§ **Stored items**
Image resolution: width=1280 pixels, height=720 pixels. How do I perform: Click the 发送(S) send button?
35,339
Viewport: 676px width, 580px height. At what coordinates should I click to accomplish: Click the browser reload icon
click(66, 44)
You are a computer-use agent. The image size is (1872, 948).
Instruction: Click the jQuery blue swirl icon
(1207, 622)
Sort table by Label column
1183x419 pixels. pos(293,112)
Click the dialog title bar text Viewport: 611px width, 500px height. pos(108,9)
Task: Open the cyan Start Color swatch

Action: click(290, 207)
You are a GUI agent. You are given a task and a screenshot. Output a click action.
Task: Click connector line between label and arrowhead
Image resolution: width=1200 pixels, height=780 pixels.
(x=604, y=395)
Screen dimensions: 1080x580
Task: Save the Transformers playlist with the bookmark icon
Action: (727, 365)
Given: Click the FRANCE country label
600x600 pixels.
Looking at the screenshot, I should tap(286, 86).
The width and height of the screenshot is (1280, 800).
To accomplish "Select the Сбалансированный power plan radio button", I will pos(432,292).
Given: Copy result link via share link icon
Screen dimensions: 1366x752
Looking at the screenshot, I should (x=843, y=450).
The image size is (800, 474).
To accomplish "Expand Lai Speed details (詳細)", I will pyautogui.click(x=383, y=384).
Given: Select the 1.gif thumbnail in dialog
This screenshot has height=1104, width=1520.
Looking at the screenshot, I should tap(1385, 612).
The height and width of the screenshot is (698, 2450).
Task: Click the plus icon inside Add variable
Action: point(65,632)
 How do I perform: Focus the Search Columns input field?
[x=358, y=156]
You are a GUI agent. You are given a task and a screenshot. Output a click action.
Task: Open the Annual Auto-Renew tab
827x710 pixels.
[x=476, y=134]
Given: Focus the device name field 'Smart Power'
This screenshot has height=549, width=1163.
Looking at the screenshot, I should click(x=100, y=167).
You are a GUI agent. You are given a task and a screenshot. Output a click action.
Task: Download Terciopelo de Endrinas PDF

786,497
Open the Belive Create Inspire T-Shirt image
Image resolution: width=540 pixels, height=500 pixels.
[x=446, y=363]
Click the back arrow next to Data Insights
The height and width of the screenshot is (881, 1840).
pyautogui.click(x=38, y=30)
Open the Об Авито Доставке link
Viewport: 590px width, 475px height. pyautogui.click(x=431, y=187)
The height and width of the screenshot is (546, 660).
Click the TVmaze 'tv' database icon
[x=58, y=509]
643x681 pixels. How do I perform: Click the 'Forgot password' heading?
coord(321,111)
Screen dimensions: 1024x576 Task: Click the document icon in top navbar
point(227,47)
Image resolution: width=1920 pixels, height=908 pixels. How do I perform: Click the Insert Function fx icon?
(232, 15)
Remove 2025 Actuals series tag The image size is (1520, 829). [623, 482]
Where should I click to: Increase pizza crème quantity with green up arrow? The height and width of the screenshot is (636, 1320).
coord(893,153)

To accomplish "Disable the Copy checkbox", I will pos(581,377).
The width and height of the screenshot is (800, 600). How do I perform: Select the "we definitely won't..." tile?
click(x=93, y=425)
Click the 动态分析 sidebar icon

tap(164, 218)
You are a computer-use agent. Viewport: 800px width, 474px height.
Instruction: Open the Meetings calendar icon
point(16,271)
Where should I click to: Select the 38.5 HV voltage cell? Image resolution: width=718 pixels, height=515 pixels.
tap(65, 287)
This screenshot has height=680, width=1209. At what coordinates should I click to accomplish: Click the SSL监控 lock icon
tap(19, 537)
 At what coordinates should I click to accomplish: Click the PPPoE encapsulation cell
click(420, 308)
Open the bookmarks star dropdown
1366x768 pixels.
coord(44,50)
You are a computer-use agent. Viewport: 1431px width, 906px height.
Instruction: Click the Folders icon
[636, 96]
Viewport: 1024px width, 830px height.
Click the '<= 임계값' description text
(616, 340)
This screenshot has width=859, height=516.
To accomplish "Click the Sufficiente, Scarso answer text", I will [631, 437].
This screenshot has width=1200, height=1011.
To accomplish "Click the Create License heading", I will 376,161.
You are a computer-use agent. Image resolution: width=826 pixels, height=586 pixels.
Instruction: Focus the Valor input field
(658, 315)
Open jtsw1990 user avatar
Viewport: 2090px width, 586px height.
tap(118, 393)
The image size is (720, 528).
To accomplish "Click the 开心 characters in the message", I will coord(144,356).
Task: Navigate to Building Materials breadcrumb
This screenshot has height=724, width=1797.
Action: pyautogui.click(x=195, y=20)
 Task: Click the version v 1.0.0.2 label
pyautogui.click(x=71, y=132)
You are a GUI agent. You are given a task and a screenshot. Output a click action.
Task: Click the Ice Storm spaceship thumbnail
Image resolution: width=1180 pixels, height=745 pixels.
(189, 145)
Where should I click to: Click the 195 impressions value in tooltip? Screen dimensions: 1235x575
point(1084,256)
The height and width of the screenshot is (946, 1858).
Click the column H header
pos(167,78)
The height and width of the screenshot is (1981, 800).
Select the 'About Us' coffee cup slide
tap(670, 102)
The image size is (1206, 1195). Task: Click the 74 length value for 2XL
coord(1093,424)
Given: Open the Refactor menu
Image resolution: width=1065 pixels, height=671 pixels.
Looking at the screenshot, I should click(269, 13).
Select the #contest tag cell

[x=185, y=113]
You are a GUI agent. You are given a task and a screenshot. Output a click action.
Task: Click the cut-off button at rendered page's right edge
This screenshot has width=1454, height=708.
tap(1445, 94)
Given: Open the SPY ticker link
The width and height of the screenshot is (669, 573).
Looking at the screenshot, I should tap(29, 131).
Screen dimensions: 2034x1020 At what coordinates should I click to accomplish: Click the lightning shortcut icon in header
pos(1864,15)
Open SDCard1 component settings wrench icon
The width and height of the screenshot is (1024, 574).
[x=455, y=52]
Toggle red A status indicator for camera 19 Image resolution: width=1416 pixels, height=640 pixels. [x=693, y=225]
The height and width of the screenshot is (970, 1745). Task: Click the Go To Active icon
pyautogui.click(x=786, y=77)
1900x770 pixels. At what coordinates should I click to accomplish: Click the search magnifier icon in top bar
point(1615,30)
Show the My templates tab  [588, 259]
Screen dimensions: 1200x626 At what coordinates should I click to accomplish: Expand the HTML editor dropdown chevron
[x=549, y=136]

§ **What you are asked to do**
Check the entries above line by line and return each one containing the word "thumbnail".

§ **Answer box**
Given: Select the 1.gif thumbnail in dialog
Task: Click the Ice Storm spaceship thumbnail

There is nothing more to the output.